Ok, the time for the next financial update – what progress has been made towards achieving Early Retirement?
Thankfully, November was as good as October, when it comes to recovering after a horrible month of September. Now it does look like we are making the progress (which we did every month but the market losses masked that progress).
The gap to close shows what we need to accomplish by May 2023 to be able to retire early. In November we “gained” $141K, which made the cumulative impact of $238K, with $285K to go… I am getting more confident that we will be fine comes April of next year!
Mortgage
This is the largest item in the table above. We want to retire without any debt, and the vacation house mortgage is the last debt item we have.
As of July 2021, we had $315,827 in principal due to the bank. In November we contributed $3.8K towards closing the gap. I continue saving money as cash instead of paying extra mortgage (for now) to build enough emergency funds to cover us through 1.5 years since the market is currently in the current state.
Cumulatively, since July 2021 we reduced the mortgage gap by $147K, 46% of the gap. Since we have less than a year to go before we pull the plug, the question is – are we going to meet this goal by April 2023 (we shifted our retirement date by a month, by the way)? At this point I would like to build up a stronger cash reserve than pay out the mortgage (which is at 2.5% right now). If some time in the next year or two the stock markets soars, I would be happy to pay it out with the appreciated stocks. As of now, that’s not such a high priority for me.
Post-tax accounts
Post-Tax accounts include cash and stock we own in our Brokerage Fidelity accounts. They also include the value of contributions I am making towards ESPP purchases.
In November, the value of our post-tax accounts increased by $42.5K, driven by the market performance, In addition to standard small contributions towards ESPP purchases (which will happen on April 1st). Now it’s mostly driven by market, so hoping that the stock prices will cooperate when we decide the sell them (for the first year of retirement, I am piling some cash, so that I don’t have to sell stocks while in recession, which may happen during 2023)
Pre-tax accounts
Pre-tax accounts include 401K plans with our current employers and Traditional IRAs.

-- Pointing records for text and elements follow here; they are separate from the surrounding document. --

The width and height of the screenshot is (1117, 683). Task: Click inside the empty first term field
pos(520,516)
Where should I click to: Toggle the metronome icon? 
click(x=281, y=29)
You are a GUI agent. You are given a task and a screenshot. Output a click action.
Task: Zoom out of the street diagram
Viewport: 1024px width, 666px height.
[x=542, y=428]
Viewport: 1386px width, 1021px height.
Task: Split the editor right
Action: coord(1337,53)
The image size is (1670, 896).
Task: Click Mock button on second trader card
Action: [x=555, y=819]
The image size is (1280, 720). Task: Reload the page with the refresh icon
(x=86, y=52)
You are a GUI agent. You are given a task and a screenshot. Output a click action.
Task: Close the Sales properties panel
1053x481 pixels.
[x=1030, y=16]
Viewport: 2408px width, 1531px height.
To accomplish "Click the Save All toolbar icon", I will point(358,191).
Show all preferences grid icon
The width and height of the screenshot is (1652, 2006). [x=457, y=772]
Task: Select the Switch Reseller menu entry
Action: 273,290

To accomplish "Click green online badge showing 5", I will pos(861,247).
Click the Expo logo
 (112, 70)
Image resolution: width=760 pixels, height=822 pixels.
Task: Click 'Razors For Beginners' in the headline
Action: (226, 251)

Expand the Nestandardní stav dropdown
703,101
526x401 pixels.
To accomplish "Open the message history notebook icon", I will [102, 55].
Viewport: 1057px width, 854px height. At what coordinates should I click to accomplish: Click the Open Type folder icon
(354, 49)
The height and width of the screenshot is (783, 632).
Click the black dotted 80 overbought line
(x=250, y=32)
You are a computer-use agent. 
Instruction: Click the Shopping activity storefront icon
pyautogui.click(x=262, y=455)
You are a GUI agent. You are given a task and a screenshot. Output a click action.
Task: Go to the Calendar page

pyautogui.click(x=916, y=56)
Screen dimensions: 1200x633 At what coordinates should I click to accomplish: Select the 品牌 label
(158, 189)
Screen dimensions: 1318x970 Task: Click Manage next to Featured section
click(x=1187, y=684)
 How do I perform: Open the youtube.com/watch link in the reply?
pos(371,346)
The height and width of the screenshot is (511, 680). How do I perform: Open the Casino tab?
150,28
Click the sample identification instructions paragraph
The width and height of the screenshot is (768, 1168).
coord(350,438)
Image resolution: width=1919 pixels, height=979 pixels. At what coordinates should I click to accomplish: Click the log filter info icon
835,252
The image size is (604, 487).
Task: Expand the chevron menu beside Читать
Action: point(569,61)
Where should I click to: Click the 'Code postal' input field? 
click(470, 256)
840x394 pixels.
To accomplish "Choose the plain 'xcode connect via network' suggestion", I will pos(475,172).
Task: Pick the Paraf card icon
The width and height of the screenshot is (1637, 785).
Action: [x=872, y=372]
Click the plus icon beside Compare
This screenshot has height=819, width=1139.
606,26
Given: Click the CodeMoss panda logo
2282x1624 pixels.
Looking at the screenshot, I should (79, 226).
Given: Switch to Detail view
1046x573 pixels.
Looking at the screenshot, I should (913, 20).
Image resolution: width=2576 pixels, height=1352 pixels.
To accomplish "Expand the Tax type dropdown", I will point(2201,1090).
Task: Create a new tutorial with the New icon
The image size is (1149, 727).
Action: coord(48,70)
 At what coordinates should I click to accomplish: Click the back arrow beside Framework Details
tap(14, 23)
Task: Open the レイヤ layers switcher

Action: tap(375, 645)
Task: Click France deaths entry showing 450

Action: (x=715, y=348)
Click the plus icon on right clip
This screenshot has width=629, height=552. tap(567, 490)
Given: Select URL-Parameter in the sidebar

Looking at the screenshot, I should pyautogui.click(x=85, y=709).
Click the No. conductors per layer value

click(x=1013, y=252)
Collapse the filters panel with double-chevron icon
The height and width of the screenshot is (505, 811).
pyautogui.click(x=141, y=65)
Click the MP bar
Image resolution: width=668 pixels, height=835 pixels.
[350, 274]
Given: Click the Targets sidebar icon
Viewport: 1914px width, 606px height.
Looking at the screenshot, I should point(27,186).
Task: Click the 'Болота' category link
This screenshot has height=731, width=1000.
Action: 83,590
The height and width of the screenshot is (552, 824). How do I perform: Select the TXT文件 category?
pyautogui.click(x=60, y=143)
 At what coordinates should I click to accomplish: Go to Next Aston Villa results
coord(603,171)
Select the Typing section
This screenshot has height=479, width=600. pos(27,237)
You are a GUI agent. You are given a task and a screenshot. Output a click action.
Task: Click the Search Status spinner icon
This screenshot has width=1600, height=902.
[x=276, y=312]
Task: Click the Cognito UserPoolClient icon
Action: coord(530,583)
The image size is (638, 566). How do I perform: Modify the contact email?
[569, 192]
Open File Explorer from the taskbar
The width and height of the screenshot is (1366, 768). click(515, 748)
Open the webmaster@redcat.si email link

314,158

In November, the value of our pre-tax accounts have increased by $94.5K, making the situation better but still not offsetting the paper losses YTD. On the other hand, I am not so worried about theoretical losses in the pre-tax accounts – we won’t be able to use these money for at least five years, which means I am very certain by the time we get to use that money, there will be a significant growth in those accounts. Without those paper losses in the retirement accounts, we are at 60% of gap closure. The next month’s bonus should make a good dent in the remaining gap.
Conclusion
In summary, the market rollercoaster continues. September was the worst, October and November provided some hope. Let’s see what the remaining months look like, we have about five months to go. We continue contributing to our pre- and post-tax accounts, but with the main focus on building cash reserve with the only stock purchases through the tax savings and discount programs, such as 401K contributions and ESPP purchases… I am positive that we’ll be in a good place closer to the retirement date!